むしろ全長とホイールベースが長く、ルーフのカーブがゆったりしたことで、モデルYより自然なプロポーションになったようにも見える。かつて販売されていた、大柄なボディに跳ね上げ式ドアを備えた「モデルX」に似たプロポーションだ。
フロントまわりは、2025年にマイナーチェンジを受けたモデルYとほぼ同じで、サイドは、長さを除くとアルミホイールのデザインが違う程度。リアはリップスポイラーが後付け風の控えめな形状になり、車名を示すバッジが追加されたものの、コンビランプやその下のパネルは同じに見える。
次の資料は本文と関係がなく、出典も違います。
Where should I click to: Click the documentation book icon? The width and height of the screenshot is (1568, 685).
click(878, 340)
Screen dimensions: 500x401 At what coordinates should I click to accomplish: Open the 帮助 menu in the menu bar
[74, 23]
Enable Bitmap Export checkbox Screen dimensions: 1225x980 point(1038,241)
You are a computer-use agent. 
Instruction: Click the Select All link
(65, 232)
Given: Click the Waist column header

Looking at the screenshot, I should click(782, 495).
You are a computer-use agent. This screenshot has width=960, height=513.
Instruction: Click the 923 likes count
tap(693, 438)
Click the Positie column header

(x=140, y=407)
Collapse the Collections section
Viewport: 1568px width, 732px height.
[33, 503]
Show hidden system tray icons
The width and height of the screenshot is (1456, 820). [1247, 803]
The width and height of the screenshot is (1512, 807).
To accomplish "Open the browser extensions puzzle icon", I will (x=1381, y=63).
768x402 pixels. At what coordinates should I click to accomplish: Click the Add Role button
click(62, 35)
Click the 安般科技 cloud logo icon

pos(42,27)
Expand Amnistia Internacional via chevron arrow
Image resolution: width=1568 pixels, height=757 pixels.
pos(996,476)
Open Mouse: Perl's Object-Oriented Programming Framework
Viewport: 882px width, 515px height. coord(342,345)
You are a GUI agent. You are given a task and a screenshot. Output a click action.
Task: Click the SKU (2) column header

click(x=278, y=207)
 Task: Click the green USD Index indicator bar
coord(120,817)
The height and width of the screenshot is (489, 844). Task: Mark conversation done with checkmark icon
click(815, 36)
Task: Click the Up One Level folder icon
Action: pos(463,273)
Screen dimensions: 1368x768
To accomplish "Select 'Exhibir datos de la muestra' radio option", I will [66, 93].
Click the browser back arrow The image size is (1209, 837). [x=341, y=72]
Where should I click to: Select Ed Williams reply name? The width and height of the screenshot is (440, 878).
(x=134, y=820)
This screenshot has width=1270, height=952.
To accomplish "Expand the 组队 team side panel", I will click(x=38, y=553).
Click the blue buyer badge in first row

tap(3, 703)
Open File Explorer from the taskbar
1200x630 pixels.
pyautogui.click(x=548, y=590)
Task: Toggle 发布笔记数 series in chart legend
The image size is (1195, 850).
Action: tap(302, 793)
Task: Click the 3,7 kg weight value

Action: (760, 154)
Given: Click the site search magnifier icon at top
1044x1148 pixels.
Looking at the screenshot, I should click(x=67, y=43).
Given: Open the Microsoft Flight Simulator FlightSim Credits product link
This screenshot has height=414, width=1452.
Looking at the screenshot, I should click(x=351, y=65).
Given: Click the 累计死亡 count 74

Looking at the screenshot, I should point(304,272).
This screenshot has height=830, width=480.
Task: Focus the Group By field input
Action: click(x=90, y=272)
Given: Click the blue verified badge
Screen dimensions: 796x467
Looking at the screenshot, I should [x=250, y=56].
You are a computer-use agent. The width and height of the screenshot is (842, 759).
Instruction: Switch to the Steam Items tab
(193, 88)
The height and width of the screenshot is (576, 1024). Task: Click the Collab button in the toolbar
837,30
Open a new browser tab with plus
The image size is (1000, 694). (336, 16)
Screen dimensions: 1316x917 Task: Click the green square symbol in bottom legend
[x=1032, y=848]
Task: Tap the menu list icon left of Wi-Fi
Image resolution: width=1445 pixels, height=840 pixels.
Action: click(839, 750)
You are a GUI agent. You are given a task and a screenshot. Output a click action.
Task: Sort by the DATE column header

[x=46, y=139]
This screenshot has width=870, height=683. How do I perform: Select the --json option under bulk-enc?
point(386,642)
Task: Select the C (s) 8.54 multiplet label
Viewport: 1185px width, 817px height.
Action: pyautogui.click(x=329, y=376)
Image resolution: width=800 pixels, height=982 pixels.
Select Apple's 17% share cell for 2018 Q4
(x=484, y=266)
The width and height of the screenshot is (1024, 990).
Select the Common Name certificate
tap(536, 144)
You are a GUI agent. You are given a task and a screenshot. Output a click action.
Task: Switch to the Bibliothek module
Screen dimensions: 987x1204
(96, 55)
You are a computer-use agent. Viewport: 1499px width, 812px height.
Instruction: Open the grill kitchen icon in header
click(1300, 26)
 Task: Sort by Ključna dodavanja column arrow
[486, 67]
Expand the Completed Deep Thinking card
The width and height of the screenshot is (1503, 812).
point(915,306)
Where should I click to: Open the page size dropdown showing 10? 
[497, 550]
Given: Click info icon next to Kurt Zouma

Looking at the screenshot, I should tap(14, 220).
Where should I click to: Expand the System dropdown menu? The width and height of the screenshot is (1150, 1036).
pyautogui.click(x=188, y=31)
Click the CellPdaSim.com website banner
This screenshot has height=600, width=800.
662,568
無駄な線や面を極力廃した姿は、ミニマリズムという表現がふさわしいし、リアコンビランプに拡散反射技術を採用するなど、“らしさ”の演出をさりげなく入れているところがうまい。
スマホで一元管理できる新しさ
テスラに初めて接した人は、そんなエクステリアよりも、インテリアに驚くだろう。
ドライバーの前にメーターはなく、16インチのセンターディスプレイに統合されており、スイッチはステアリングとオーバーヘッドにあるのみ。レバーは左側のウインカーだけだ。
キーはカード型で、車両に近づくと自動的にロックが解除されるが、同じ機能をスマートフォンの専用アプリに入れることも可能で、筆者は4日間の試乗期間中、カードキーは一度も使うことがなかった。
スマホはいつも持ち歩いているし、アプリではスーパーチャージャーの充電状況などを見ることもできるので、一元化したほうが圧倒的に便利だ。
個人差はあるだろうが、筆者の場合は持ち物を少なくしたほうが、個々のものへの意識が増え、忘れ物が少なくなるので、キーをスマホに内蔵できることは歓迎している。